More recently, Corporation for Public Broadcasting chief Ken Tomlinson mounted a campaign against Bill Moyers, paying an outside consultant, unbeknownst to the CPB board, to investigate Moyers' PBS show Now to look for signs of liberal bias. He also hired lobbyists to try to dissuade Congress from passing legislation that would affect the composition of the CPB board, according to Daily Variety.

CPB oversees government funding for PBS, whose president, Pat Mitchell, said the most recent brouhahas have "elevated public awareness and public interest in public television." Concerned viewers voiced their displeasure to Congress over a 46 percent proposed funding cut, and that appears to have had an impact. This week, a Senate appropriations subcommittee approved a measure to restore that funding; a vote by the full Appropriations Committee is expected today and the entire Senate will vote on the measure later this year.

"The good news is the House vote was really strongly bipartisan," Mitchell said. "I think that's the result of the constituency outcry so we're feeling optimistic that there will be this funding."

Mitchell also addressed other PBS issues:

On Tomlinson's secret investigation of Now: "Very troubling, very troubling. He could have called me and said, 'I've got some concerns here.' There were other ways to do this that are more constructive. But to do secret reports surveying programs which, by the way, we could have provided him a complete list of guests on the Moyers show for free."

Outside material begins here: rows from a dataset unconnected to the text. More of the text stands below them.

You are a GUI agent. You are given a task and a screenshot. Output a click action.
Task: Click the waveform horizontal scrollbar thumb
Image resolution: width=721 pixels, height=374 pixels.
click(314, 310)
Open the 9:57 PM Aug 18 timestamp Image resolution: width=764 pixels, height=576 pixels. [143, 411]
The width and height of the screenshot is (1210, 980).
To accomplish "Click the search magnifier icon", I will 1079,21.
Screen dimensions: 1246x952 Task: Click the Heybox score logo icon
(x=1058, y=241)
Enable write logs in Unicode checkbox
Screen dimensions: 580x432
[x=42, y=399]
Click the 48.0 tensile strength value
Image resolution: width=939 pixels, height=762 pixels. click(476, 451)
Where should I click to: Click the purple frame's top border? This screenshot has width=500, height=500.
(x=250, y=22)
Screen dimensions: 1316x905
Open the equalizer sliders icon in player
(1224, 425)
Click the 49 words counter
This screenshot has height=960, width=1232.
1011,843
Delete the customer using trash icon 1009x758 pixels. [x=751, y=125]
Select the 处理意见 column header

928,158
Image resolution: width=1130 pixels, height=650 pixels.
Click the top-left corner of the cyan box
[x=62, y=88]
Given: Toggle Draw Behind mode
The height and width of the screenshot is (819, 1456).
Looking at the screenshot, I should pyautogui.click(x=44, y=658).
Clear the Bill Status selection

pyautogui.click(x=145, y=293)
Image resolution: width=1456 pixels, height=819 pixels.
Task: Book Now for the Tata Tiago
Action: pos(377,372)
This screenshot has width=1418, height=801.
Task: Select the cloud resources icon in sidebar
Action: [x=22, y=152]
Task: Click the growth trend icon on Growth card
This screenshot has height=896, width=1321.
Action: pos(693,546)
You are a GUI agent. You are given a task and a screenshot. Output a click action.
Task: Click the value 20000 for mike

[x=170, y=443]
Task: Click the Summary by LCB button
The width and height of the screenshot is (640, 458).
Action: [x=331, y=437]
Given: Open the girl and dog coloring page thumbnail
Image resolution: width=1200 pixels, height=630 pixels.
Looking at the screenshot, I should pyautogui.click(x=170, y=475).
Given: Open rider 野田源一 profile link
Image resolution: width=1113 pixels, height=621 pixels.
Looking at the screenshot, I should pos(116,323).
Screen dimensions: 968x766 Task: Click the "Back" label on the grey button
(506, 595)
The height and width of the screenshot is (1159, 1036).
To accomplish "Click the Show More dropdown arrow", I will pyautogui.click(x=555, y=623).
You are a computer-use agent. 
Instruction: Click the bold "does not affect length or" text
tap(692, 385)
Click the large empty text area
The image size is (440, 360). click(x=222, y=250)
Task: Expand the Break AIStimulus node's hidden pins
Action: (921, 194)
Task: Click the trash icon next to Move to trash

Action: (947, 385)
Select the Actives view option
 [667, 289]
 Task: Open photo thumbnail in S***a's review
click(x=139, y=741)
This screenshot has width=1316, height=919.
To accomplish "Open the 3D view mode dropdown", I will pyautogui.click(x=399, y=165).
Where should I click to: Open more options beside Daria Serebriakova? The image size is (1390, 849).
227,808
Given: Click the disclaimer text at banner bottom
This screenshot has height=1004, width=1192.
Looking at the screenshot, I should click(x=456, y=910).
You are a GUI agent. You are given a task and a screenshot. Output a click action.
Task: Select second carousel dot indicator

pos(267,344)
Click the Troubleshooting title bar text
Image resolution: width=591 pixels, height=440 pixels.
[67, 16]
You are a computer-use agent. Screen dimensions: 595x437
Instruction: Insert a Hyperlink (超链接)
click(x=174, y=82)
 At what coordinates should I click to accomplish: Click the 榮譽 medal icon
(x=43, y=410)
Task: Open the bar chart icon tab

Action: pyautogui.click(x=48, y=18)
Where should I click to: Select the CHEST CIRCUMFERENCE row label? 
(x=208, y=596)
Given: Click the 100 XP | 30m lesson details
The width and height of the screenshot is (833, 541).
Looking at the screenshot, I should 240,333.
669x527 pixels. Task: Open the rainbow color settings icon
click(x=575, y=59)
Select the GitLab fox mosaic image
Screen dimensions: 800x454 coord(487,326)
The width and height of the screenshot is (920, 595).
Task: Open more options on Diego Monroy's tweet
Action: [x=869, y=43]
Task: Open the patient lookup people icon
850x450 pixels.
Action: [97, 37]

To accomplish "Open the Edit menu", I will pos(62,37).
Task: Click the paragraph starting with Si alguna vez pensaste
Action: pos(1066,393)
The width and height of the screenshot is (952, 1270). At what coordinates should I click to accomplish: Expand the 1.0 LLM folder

On the congressional investigation of Tomlinson's actions: "You take public money, you have to be absolutely accountable for every dime of it."

On charges of bias: "You can't program any media by political equivalency. but we are going to program [PBS] adhering to the statute and principles of balance, which means in any issue we are going to try and provide as many different perspectives as we can. The challenge for us is to be clear so the audience is absolutely clear that when we are expressing an opinion or point of view it's labeled as such."

On encroachment from cable channels that sometimes cover the same territory as PBS shows: "I suggest that maybe Monster Garage is probably not a substitute for Masterpiece Theatre."

On the Buster controversy: "We made the right call given the institution that we are, which is essentially local. A majority of the stations actually played the episode, which I was very pleased to see. They played it, however, on their own time schedule, in the time slot that worked for them, and with community engagement, and that's the way all of our programming should work."